The intricate data also revealed that the $2 billion loan under the Naya Pakistan Certificates was secured at a 7% interest rate in dollar terms, yielding a return of up to 11% in local currency. A noteworthy observation from the data indicated that out of the nearly $20 billion, $15 billion in loans were obtained during Imran Khan’s tenure as prime minister. Over the course of his 43-month rule, Khan’s government accumulated a total of $57 billion in gross loans. Until a sustainable economic trajectory is established, free from reliance on foreign lending, policymakers appear to be left with no alternative but to persist in the cycle of borrowing.
Despite amassing substantial loans, Pakistan continues to grapple with economic challenges, prompting meticulous scrutiny of virtually every transaction by the central bank to sustain existing reserves until the International Monetary Fund (IMF) renews its loan program. The finance minister regularly reassures Pakistanis that a substantial IMF tranche is imminent.
The escalating reliance on loans to bolster foreign currency reserves and bridge budgetary gaps has led to a significant surge in the cost of servicing the debt—a complex matter not easily comprehensible for the general populace.
In the fiscal year 2021-22, Pakistan secured $4.9 billion in foreign commercial loans from banks, including a notable $2.24 billion in June from a consortium of Chinese commercial banks. Despite these efforts, economists contend that the country’s prospects for obtaining major commercial loans and issuing sovereign bonds have diminished, exacerbated by two credit rating agencies downgrading Pakistan’s outlook to negative. Consequently, concerns about default have led to the trading of Pakistani bonds at a discount.
Statistics from the State Bank of Pakistan (SBP) and the Ministry of Economic Affairs (MoEA) reveal that bilateral lending for project financing in Pakistan stood at only $597 million, excluding publicly guaranteed debt. Publicly guaranteed debt amounted to $1.53 billion, encompassing $486 million for Karachi’s nuclear power plants (K2 and K3) and $1.03 billion for the fighter jet project.

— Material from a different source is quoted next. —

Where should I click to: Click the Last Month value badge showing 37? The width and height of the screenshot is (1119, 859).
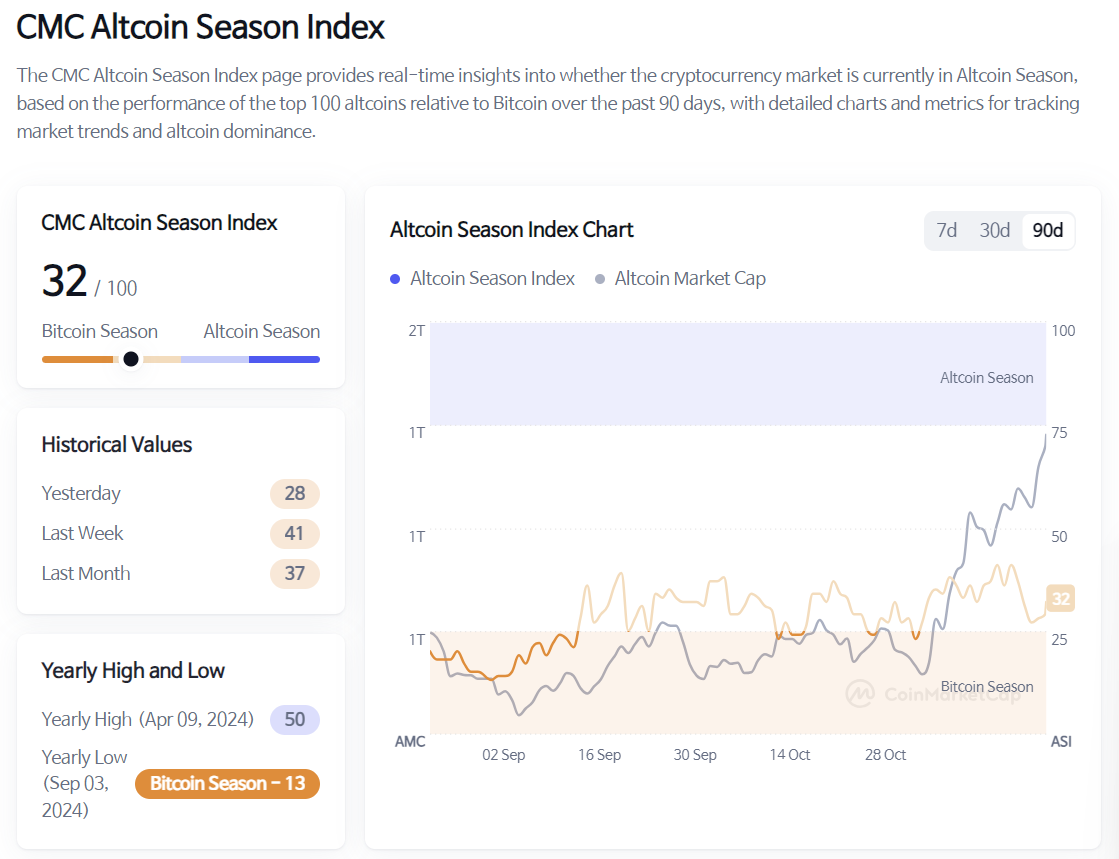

In another narrative of parallel loans, Pakistan secured $4.7 billion from multilateral creditors, falling short of the budgeted amount by $665 million. Among multilateral development partners, the Asian Development Bank (ADB) disbursed $1.6 billion, while the World Bank released $1.5 billion, below the budgeted $2.3 billion. The Islamic Development Bank (IDB) contributed $1.3 billion for crude oil imports. Additionally, the government raised $2 billion through long-term bonds, including $1 billion through the historically expensive Sukuk with an interest rate nearing 8%.
Pakistan’s “friends” continue to provide financial assistance, exemplified by Saudi Arabia’s contribution of $3 billion in cash deposits last year. Despite the substantial funds in the hands of Pakistanis, if individuals like Kabeer Khan resort to stealing 10-kg flour bags, it becomes challenging to hold the prime minister and chief ministers accountable. The consistent pattern of acquiring more and more loans by each successive prime minister reflects the limited options available to address the country’s economic challenges.